Dataset content>

^^^^^^^^

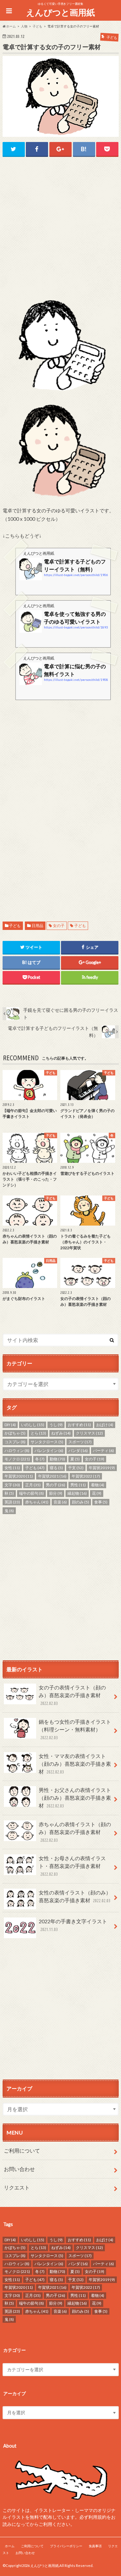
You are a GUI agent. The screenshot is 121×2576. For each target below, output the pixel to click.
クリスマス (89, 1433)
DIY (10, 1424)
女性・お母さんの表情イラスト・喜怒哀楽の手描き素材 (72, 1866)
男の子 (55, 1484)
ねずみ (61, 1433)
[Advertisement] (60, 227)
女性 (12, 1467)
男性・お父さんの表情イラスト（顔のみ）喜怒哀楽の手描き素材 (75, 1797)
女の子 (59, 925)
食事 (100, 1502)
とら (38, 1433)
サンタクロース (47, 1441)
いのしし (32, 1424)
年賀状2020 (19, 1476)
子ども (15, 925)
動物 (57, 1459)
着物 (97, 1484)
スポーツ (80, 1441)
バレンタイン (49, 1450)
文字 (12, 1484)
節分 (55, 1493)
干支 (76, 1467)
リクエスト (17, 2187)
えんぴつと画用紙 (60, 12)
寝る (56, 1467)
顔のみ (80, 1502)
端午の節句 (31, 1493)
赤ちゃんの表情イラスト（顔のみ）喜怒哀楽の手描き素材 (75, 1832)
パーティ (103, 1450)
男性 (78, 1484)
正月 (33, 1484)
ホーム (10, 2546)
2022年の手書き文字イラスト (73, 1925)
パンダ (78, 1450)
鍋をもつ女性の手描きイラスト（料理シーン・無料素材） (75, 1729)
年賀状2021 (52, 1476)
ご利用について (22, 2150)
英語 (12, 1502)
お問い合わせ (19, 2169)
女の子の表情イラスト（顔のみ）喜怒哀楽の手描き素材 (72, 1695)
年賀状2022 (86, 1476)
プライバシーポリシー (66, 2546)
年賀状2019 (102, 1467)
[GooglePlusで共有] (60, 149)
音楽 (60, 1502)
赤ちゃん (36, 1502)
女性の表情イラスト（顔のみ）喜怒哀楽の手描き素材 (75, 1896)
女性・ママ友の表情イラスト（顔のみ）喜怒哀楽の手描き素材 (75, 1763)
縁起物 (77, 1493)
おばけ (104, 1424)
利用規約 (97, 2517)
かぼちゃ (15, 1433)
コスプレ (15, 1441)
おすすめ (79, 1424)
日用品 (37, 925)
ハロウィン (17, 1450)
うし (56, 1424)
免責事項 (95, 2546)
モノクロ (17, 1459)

^^^^^^^^

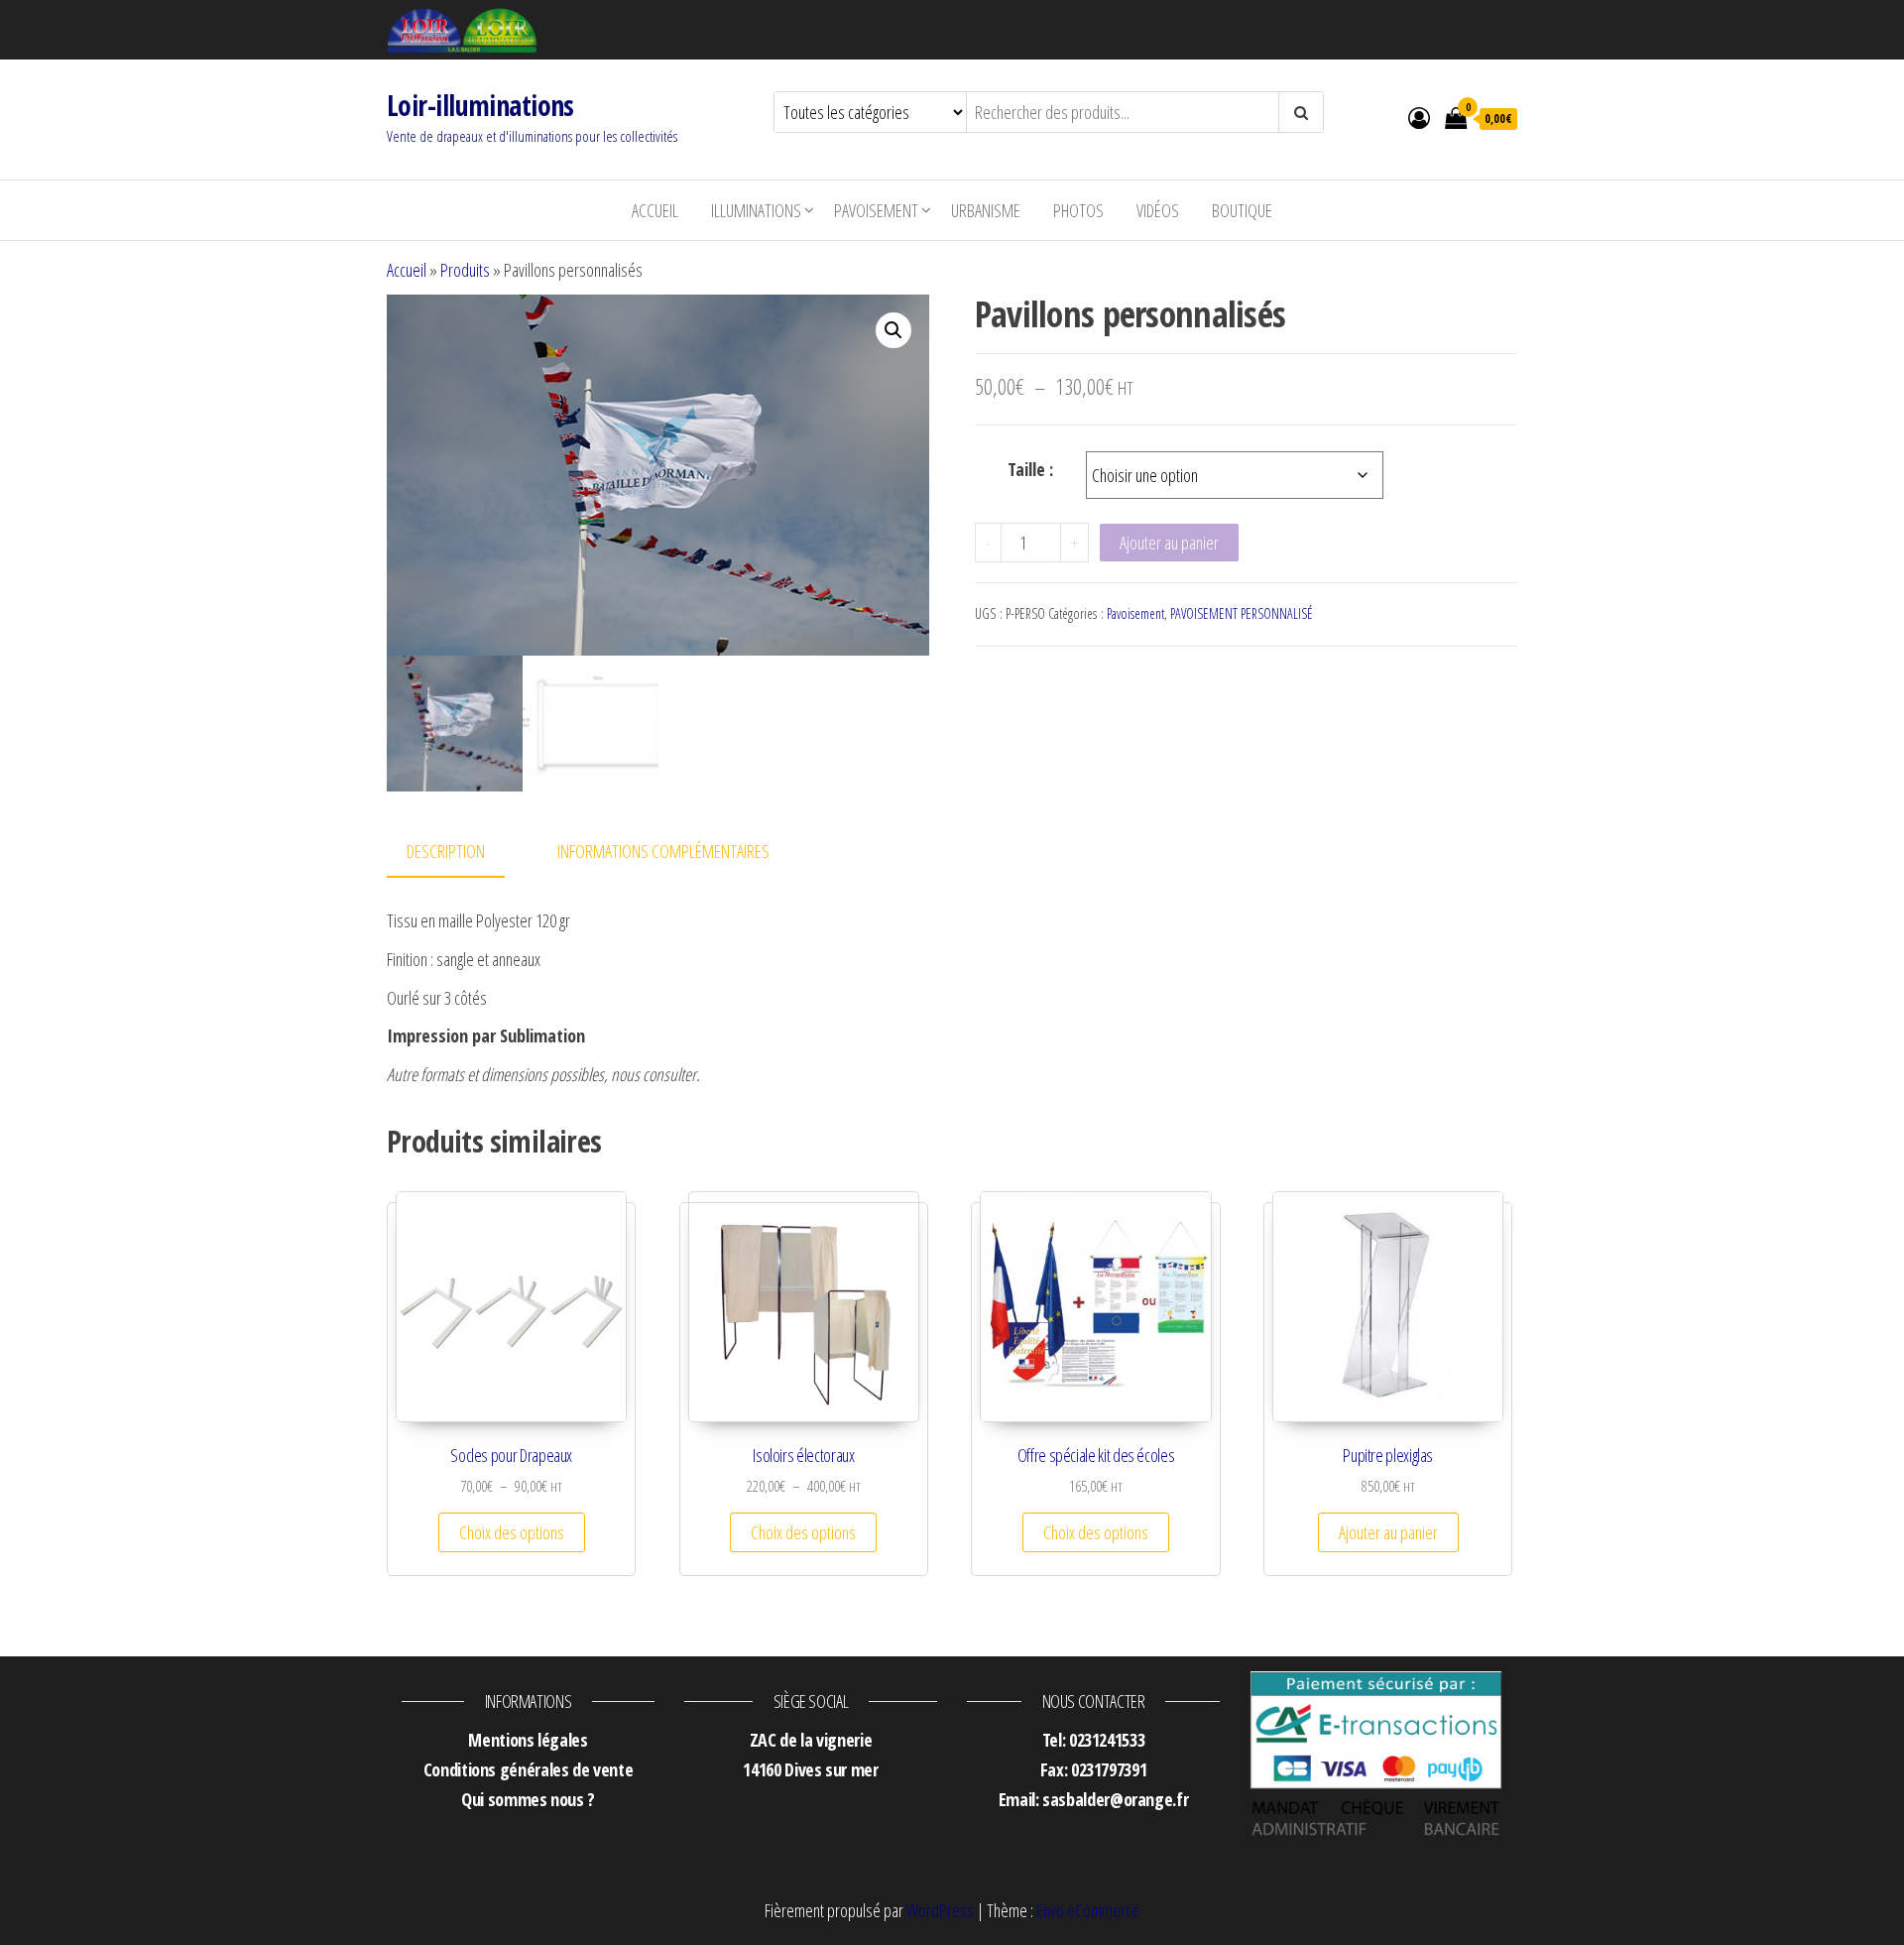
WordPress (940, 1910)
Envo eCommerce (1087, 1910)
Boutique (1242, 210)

^^^^^^^^

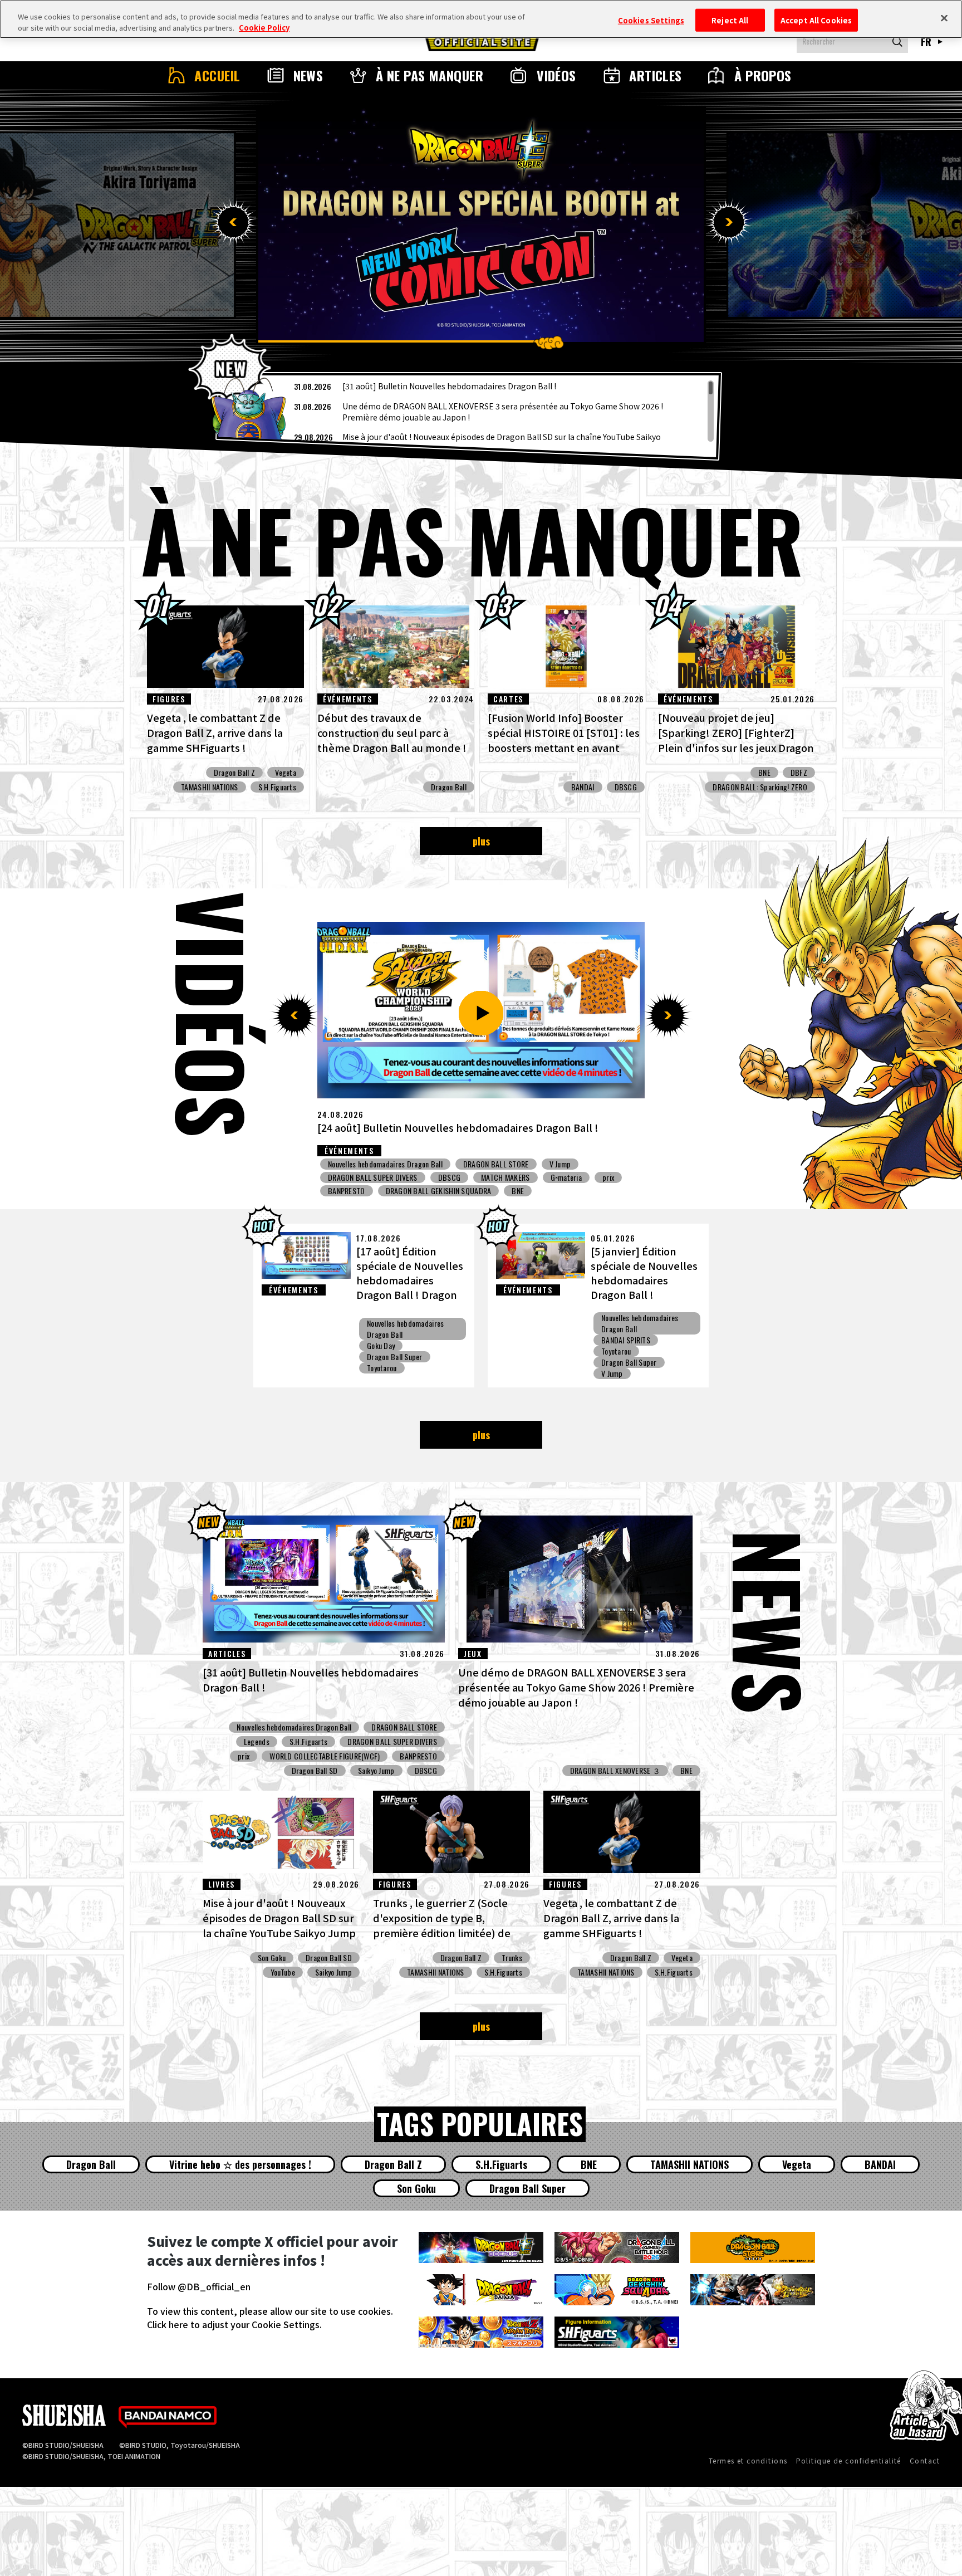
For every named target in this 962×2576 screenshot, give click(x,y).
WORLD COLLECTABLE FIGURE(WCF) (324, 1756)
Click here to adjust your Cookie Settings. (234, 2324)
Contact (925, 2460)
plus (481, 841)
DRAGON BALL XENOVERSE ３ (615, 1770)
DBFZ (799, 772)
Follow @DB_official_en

^^^^^^^^

What you will do>
Where a line of the entries above holds the word "喜怒哀楽の手描き素材", return that line.

Exercise result>
女性・お母さんの表情イラスト・喜怒哀楽の手描き素材 (72, 1866)
男性・お父さんの表情イラスト（顔のみ）喜怒哀楽の手描き素材 (75, 1797)
赤ちゃんの表情イラスト（顔のみ）喜怒哀楽の手描き素材 (75, 1832)
女の子の表情イラスト（顔のみ）喜怒哀楽の手描き素材 (72, 1695)
女性の表情イラスト（顔のみ）喜怒哀楽の手描き素材 (75, 1896)
女性・ママ友の表情イラスト（顔のみ）喜怒哀楽の手描き素材 (75, 1763)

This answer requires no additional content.